Between January 2020 and December 2021, a randomized, 3-month, open-label, and parallel-group trial was conducted at three hospitals: Kangci Hospital of Jiaxing, Second Specialized Hospital of Hegang, and Second People’s Hospital of Tongxiang, and Second People’s Hospital of Taizhou.

Patients who met the diagnostic criteria for schizophrenia according to the International Statistical Classification of Diseases and Related Health Problems (Tenth Edition) (ICD-10) and the Mini-International Neuropsychiatric Interview (MINI) were eligible for this trial. Inclusion criteria were as follows: (1) at least 10 years duration of schizophrenia [24]; (2) a minimum required severity of negative symptoms defined as a score of ≥ 3 on at least two of the five global rating items (items 7, 12, 16, 21 or 24) of Scale for the Assessment of Negative Symptoms (SANS) [25], (selecting patients that have negative symptoms as a dominant clinical feature); (3) no obvious positive symptoms defined as a score of < 3 on each of the four global rating items (items 7, 19, 25 and 34) of Scale for the Assessment of Positive Symptoms (SAPS) [26]; (4) Hamilton Depression Scale-17 Items (HAMD-17) score ≤ 7 [27], and Hamilton Anxiety Scale (HAMA) ≤ 7 [28] (to exclude patients with symptoms of depression and anxiety); (5) participants aged 16 to 60 years with sufficient fluency in Chinese language to complete study procedures. Exclusion criteria were as follows: (1) cognitive impairments or negative symptoms due to other diseases; (2) patients receiving first-generation antipsychotics due to the possibility of drug-induced negative symptoms [29, 30]; (3) history of neurologic diseases; (4) any other serious mental illness other than schizophrenia as a primary diagnosis; (5) participants with clear inflammatory conditions due to infection, autoimmune diseases or other reasons; (6) or any other unstable medical diagnosis; (7) contraindications of berberine.

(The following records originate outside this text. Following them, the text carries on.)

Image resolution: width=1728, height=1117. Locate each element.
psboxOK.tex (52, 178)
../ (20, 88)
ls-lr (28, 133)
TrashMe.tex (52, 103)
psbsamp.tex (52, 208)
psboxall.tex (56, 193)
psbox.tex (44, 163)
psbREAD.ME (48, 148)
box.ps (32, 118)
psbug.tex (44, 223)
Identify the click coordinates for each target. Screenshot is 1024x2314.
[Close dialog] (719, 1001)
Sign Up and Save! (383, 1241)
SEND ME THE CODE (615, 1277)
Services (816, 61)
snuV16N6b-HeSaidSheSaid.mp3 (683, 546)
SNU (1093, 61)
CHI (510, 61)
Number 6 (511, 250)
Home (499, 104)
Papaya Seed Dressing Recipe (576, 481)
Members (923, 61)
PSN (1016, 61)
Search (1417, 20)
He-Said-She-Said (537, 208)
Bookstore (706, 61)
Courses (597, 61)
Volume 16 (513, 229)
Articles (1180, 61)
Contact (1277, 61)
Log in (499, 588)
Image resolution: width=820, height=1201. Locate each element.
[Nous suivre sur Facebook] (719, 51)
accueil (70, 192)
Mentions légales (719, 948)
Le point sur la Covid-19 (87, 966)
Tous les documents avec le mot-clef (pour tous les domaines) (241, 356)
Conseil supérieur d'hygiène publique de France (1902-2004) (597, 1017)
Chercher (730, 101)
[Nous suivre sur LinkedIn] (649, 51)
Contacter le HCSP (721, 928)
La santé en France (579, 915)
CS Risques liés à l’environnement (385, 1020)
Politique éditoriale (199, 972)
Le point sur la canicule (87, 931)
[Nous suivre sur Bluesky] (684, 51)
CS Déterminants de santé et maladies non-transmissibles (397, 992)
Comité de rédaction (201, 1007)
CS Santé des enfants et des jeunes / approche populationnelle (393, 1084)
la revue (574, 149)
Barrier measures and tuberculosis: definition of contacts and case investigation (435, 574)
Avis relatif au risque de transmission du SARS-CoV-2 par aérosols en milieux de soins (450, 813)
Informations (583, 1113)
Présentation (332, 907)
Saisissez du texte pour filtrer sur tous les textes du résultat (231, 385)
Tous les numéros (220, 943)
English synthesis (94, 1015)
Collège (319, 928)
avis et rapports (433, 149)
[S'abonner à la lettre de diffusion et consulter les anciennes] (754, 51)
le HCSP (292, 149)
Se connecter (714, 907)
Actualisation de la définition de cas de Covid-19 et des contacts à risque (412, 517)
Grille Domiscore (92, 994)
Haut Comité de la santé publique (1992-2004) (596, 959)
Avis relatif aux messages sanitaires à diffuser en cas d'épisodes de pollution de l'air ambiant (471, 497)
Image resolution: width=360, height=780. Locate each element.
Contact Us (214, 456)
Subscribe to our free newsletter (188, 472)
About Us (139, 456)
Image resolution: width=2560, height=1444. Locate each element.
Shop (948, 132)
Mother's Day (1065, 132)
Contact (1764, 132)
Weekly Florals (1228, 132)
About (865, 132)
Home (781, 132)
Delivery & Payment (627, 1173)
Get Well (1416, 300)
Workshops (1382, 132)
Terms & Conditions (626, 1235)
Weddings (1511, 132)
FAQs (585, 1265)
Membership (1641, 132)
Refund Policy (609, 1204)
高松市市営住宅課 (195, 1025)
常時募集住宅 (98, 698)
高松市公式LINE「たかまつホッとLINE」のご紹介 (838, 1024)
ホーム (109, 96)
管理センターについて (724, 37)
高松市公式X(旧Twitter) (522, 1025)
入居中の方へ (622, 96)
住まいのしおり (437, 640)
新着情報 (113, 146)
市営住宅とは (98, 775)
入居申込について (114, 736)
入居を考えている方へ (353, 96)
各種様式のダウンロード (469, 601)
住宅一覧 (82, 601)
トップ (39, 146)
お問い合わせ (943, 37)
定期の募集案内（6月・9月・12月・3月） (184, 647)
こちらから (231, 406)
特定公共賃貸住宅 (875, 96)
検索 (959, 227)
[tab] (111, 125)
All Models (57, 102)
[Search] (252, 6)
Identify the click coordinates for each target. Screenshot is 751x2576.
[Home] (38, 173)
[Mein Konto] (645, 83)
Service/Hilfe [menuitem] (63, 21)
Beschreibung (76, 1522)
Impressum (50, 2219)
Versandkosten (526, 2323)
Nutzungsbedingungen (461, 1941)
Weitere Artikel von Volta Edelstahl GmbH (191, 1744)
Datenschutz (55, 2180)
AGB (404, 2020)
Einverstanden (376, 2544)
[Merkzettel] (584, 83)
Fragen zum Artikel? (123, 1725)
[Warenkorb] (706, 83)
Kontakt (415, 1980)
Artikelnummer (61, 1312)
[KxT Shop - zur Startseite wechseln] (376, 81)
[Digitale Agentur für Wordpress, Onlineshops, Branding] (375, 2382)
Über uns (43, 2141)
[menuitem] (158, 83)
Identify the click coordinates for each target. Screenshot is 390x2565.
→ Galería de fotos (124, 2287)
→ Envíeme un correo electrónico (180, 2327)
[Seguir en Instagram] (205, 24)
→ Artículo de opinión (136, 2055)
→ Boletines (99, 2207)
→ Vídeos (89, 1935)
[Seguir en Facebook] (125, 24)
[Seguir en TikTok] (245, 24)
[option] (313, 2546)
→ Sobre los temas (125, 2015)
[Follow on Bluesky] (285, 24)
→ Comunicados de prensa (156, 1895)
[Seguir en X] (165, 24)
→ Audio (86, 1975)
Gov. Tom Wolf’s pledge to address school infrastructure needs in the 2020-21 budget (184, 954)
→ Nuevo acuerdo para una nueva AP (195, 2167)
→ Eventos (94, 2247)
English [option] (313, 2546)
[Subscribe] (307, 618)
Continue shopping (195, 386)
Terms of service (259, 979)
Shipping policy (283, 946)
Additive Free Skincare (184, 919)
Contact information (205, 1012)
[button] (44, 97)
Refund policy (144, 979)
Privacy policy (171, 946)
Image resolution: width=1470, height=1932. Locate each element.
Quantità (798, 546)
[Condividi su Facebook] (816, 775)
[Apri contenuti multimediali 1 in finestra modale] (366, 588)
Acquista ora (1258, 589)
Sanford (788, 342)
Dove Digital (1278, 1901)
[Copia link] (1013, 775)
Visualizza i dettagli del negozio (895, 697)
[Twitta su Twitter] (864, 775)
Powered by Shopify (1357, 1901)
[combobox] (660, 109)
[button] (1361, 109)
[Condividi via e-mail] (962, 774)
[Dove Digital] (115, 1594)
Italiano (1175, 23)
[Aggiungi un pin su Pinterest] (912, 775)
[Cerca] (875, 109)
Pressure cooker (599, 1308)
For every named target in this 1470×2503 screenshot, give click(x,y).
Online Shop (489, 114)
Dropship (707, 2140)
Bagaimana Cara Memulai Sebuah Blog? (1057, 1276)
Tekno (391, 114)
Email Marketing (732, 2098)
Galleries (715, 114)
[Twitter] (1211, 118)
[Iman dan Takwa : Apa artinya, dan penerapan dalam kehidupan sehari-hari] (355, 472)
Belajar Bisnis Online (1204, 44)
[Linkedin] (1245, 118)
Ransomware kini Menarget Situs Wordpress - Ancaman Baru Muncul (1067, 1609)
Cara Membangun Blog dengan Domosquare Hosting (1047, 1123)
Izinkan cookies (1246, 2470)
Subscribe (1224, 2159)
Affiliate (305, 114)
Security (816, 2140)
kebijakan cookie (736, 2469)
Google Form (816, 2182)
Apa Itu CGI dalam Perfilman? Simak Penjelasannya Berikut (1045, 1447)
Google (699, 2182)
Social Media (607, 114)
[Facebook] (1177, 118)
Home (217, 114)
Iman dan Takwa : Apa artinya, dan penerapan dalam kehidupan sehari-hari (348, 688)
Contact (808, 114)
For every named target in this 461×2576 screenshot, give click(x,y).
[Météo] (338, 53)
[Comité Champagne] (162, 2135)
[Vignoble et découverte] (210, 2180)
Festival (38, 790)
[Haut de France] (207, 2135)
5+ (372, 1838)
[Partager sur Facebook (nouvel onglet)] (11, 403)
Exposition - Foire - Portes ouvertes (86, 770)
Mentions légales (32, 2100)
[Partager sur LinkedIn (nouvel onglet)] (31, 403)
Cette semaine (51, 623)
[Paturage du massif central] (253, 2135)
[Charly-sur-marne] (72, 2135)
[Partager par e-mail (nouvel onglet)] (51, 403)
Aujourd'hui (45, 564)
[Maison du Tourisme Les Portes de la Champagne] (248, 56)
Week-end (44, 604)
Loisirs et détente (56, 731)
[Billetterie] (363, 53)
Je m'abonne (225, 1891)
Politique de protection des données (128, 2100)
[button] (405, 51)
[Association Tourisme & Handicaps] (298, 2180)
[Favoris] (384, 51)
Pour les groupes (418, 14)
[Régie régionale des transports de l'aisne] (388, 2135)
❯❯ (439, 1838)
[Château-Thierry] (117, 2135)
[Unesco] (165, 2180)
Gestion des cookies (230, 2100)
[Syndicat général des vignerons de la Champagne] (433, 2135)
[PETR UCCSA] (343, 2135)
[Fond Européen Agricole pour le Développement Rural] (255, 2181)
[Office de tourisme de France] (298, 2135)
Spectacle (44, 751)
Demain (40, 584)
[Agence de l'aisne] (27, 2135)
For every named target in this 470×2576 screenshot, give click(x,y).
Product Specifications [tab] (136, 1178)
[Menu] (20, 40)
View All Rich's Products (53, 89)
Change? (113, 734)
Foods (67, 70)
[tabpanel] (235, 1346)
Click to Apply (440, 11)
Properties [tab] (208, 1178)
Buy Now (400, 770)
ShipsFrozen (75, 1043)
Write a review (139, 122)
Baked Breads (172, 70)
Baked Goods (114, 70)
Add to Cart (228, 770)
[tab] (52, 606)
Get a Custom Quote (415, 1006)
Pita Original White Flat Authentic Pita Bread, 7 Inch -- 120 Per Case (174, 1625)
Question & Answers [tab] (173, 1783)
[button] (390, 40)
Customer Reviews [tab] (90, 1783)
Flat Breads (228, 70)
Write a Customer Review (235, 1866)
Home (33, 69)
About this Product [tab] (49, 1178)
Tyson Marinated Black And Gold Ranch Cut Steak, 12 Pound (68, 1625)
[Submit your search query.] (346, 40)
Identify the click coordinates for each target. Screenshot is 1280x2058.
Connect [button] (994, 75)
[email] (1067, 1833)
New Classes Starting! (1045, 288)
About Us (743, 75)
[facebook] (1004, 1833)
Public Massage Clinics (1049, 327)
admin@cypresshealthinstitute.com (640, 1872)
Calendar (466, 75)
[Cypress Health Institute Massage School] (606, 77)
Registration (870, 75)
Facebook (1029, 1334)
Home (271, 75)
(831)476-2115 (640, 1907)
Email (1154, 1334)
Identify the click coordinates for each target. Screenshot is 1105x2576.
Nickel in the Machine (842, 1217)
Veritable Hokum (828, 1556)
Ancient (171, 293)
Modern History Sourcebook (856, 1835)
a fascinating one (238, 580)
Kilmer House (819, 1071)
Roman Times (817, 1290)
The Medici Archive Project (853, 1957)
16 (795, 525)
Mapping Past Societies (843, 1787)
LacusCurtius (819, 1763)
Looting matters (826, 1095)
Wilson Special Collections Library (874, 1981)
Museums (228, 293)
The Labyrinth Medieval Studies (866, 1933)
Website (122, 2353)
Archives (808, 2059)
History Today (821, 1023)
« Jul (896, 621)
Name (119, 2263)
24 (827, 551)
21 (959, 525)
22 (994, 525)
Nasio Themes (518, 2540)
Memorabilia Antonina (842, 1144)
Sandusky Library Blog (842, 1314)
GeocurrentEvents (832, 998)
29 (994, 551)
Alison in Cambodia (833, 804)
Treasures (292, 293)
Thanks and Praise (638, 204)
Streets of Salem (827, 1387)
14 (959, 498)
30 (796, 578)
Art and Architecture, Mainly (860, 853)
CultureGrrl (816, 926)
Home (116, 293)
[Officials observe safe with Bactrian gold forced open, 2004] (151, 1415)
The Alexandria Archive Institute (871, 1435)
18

Using a computer-generated random allocation sequence, all participants were assigned to the experimental group (receiving berberine) or control group (receiving placebo tablet) in 1:1 ratio. The dosage of berberine was determined as 300 mg three times a day according to previous study conducted by Li et al. [31]. Placebo tablet was composed of amylodextrin and food coloring substance that has the same size, shape, mass, and color as berberine tablet. What needed to be pointed out was that our trial was performed on the basis of these enrolled patients’ previous therapy, especially the atypical antipsychotics.

This trial was approved by the ethics committees of the Kangci Hospital of Jiaxing, Second Specialized Hospital of Hegang, Second People’s Hospital of Tongxiang, and Second People’s Hospital of Taizhou. The clinical trial registration number is ChiCTR2000035542. All patients or their legal guardians provided written informed consent on trial participation.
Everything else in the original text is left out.